Promotions Controversy at JNU Sparks Faculty Protest and Calls for Transparency
Representational image. | Image courtesy: Wikimedia Commons
New Delhi: In a recent tweet from the official Jawaharlal Nehru University (JNU), the institution celebrated the promotion of 108 faculty members under the current vice chancellor's tenure. However, this statement from the university has raised questions and concerns about the real state of promotions at JNU. The numbers provided in the tweet, though impressive, do not tell the whole story.
The tweet came as a response to the JNU Teachers' Association (JNUTA) State of the University Report released in September 2023. JNUTA released a press statement clarifying that the report highlighted several issues with faculty promotions that challenge the administration's claims of progress.
The statement said that one critical point raised in the report is the lack of transparency regarding the number of pending promotions and the duration these promotions have been kept on hold. It also calls attention to the number of years of past service that colleagues have had to sacrifice for their promotions and the financial implications that come with it.
A closer examination of the numbers reveals a more alarming situation. The university claimed 37 faculty members were promoted from associate professor to professor over the last two years. However, the report pointed out that there were more than 104 associate professors due for promotion when the current vice chancellor assumed office and an additional 21 have become eligible since. This means that over 70% of associate professors are still waiting for their promotions, some of which have been pending since 2016.

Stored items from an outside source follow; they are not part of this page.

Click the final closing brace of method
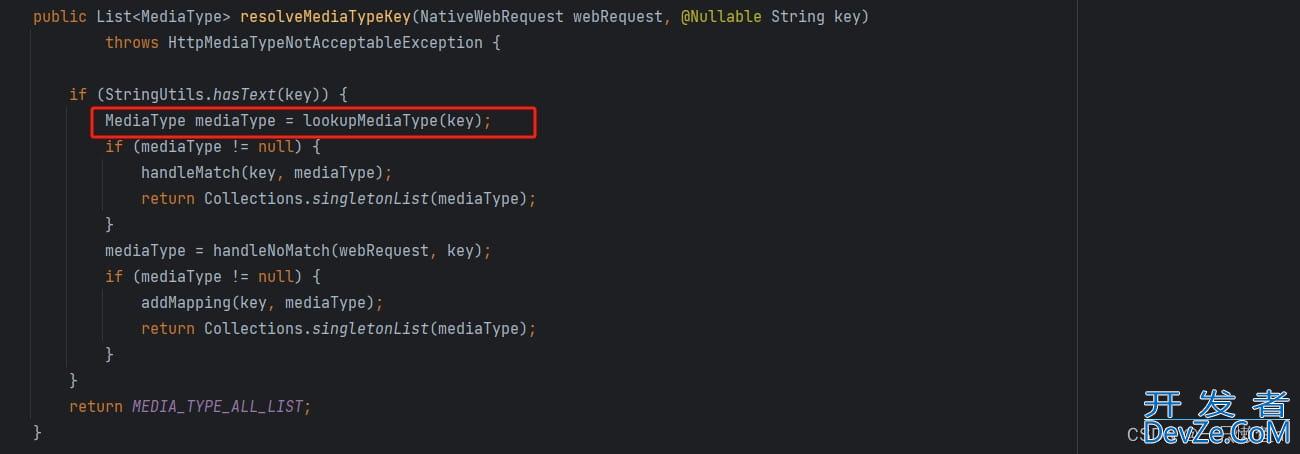The width and height of the screenshot is (1300, 454). (x=37, y=433)
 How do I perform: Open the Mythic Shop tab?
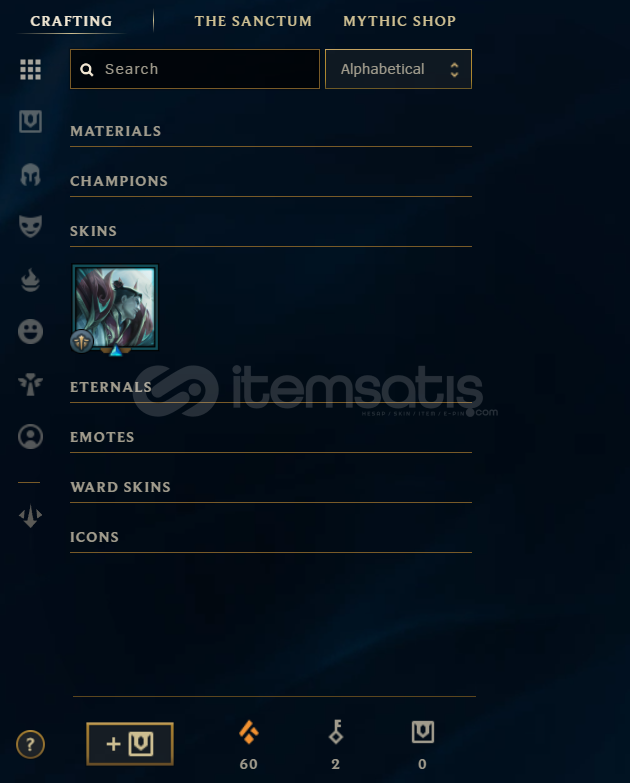tap(399, 21)
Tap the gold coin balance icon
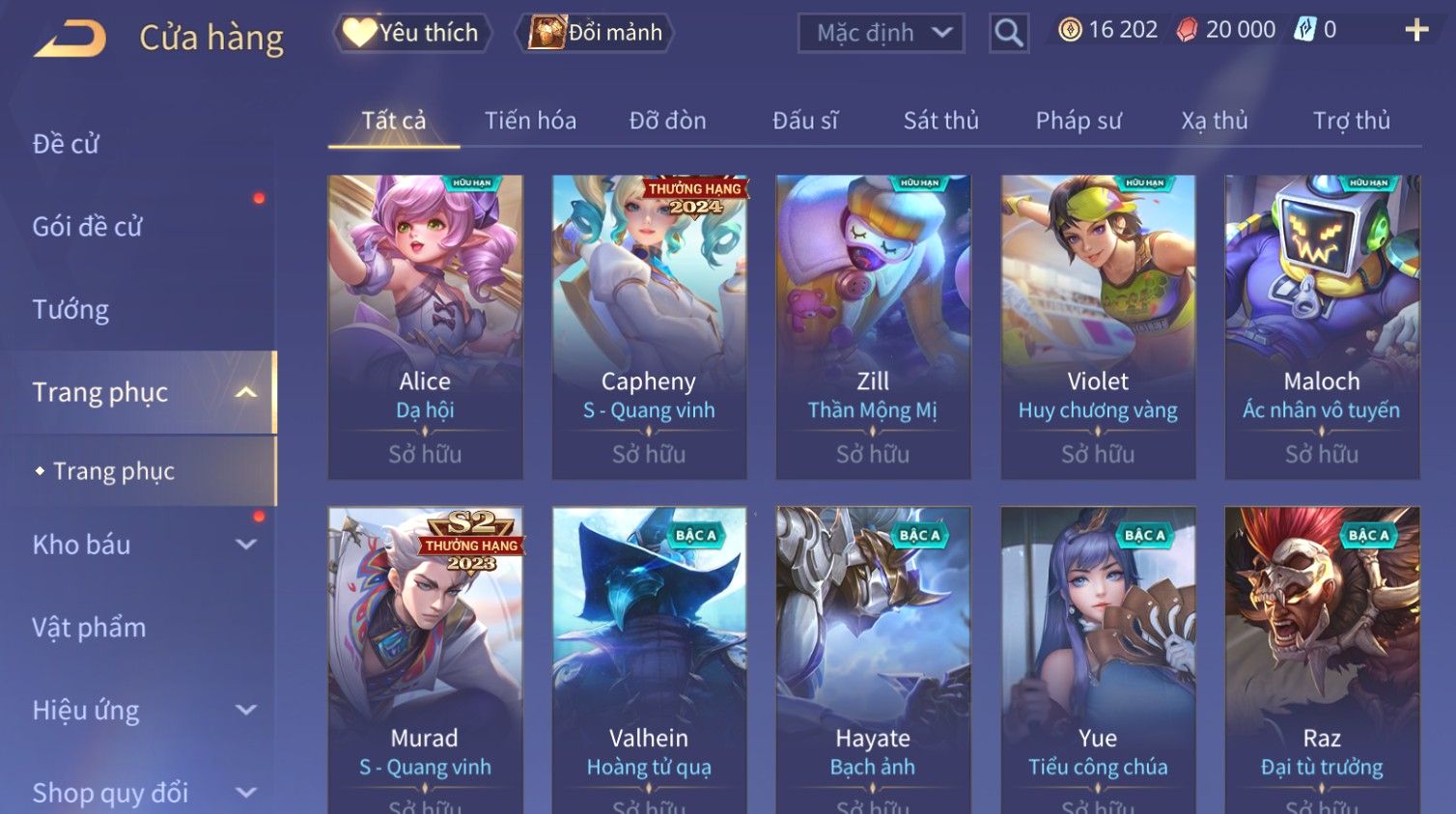The height and width of the screenshot is (814, 1456). [x=1070, y=30]
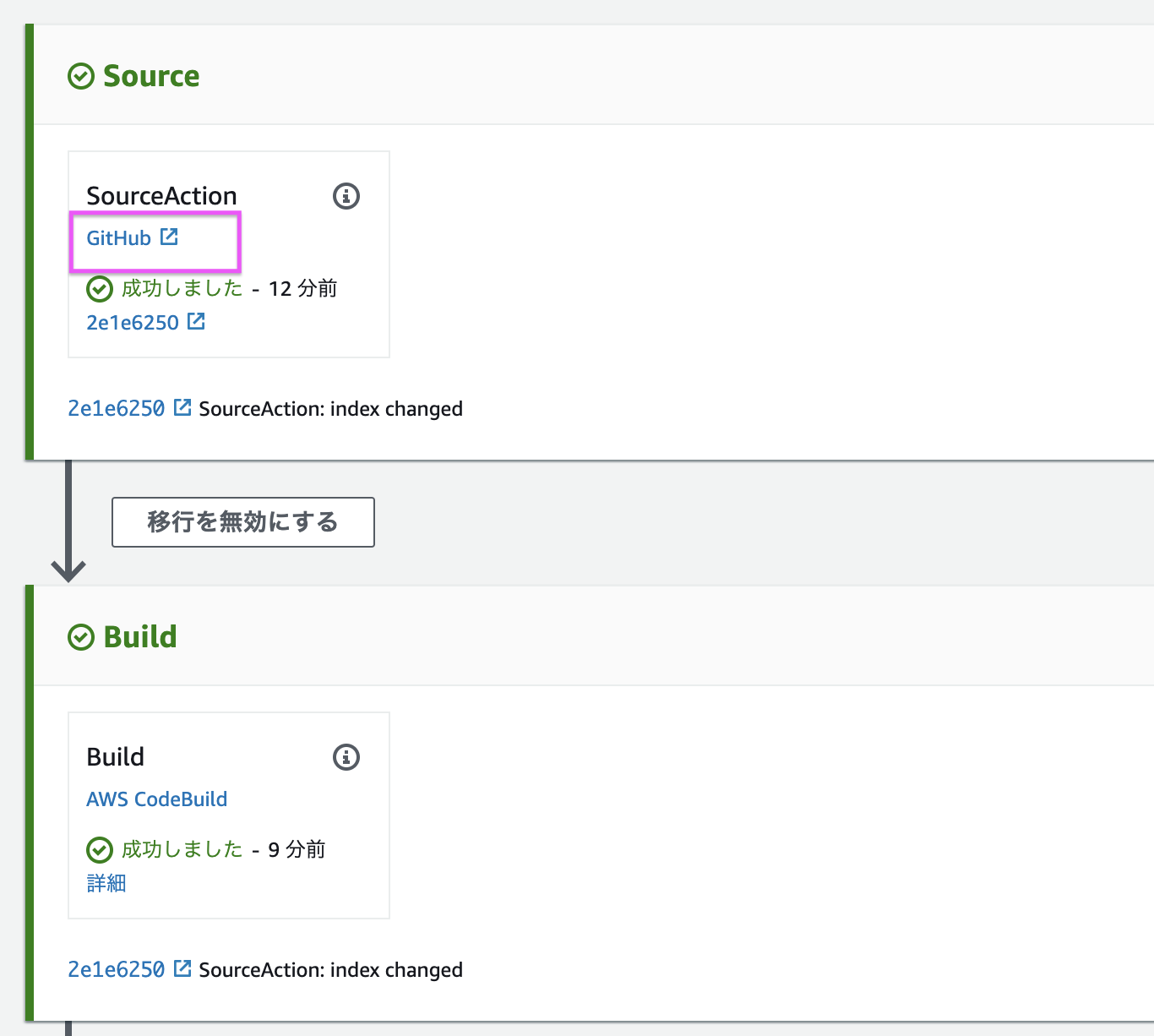
Task: Click the green success checkmark on Build stage
Action: point(80,636)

The report also highlighted the promotion of 15 faculty colleagues from assistant professor to associate professor. However, it reveals that there were at least 47 faculty members who had served as assistant professors in JNU since 2010 or earlier and were eligible for promotion in 2022. Many of them had even completed 15 years of service, indicating that the number of promotions should have been significantly higher than the 15 that were carried out.
Out of more than 200 assistant professors with promotions pending, the university has only processed 56 cases, and this processing appears to be highly selective. The report underscores that many new colleagues who recently joined the university would also have past service that qualifies them for promotion, suggesting that the number of pending promotions continues to grow.
The JNUTA attributed this dire state of promotions to what they describe as the administration's hostile attitude towards the faculty. The report alleged that the administration has not made any effort to resolve issues, including the counting of past service, and instead has created obstacles for faculty members seeking promotion, including the alleged illegal use of chargesheets.
The JNUTA has made repeated attempts to engage in discussions and negotiations with the administration, but their efforts have been met with inaction. Consequently, the JNUTA has announced its intention to resort to agitation as a means of addressing their concerns and objections to what they perceive as arbitrary and discriminatory treatment of the faculty.
As a first step, the JNUTA has declared that November 17, 2023, will be observed as a Protest Day within the university. The JNUTA calls upon all teachers to participate in large numbers to demonstrate their collective resolve to fight for their rights.